Work required: Output the items as a JSON list of strings, one string per line with blank lines omitted, starting from the line containing "Open the 画线 drawing tools" up to and including the line containing "Click the pencil".

A run of records:

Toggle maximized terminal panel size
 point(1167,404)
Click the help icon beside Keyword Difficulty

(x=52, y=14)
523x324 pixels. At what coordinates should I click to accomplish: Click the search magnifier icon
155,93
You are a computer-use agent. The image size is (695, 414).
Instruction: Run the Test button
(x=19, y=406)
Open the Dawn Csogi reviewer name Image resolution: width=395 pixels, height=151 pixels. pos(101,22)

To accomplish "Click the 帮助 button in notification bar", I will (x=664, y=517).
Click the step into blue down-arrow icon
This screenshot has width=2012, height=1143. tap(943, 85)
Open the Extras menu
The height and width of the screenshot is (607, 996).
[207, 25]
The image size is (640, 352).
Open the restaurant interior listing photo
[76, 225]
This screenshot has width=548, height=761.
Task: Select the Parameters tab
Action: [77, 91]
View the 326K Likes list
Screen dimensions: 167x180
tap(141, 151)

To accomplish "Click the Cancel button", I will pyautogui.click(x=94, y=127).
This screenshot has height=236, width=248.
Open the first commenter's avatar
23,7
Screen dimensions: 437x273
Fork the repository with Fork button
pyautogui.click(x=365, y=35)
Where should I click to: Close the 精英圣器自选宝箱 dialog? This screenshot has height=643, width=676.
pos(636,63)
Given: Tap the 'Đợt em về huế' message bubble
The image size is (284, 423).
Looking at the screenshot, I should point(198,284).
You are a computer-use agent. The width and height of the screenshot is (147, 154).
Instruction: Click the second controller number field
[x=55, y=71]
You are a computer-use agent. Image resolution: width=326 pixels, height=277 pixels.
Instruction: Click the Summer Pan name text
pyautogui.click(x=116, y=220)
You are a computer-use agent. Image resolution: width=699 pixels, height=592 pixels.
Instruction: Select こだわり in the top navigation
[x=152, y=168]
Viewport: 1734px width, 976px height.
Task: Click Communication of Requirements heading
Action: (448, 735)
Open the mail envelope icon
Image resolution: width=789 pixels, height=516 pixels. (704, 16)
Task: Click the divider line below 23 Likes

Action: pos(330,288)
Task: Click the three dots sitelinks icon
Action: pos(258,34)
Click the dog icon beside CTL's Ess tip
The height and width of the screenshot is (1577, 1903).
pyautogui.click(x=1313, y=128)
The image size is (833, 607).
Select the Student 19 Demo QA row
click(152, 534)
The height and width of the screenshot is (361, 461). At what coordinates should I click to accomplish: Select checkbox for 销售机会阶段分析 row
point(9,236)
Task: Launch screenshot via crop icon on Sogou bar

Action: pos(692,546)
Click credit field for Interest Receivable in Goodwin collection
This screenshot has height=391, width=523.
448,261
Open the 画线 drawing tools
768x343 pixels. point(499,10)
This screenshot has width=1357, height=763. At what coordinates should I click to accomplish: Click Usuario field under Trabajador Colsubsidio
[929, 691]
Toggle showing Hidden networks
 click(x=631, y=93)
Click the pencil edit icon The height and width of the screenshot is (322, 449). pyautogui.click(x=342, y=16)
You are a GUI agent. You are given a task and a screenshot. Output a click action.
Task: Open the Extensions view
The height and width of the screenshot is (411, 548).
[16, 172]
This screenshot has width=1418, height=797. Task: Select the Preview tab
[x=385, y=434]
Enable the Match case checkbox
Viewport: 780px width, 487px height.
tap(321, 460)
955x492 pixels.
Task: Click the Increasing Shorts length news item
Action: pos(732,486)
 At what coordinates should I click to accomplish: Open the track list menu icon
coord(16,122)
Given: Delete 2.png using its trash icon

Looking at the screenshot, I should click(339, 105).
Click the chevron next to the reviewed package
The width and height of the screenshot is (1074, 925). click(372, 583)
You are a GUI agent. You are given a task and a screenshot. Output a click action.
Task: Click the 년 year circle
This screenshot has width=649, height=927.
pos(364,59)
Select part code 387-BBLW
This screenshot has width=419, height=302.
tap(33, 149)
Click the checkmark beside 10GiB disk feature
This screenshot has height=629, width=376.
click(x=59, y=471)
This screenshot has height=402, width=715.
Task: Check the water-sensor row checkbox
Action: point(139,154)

Solved problem:
[
  "Open the 画线 drawing tools",
  "768x343 pixels. point(499,10)",
  "This screenshot has width=1357, height=763. At what coordinates should I click to accomplish: Click Usuario field under Trabajador Colsubsidio",
  "[929, 691]",
  "Toggle showing Hidden networks",
  " click(x=631, y=93)",
  "Click the pencil edit icon The height and width of the screenshot is (322, 449). pyautogui.click(x=342, y=16)"
]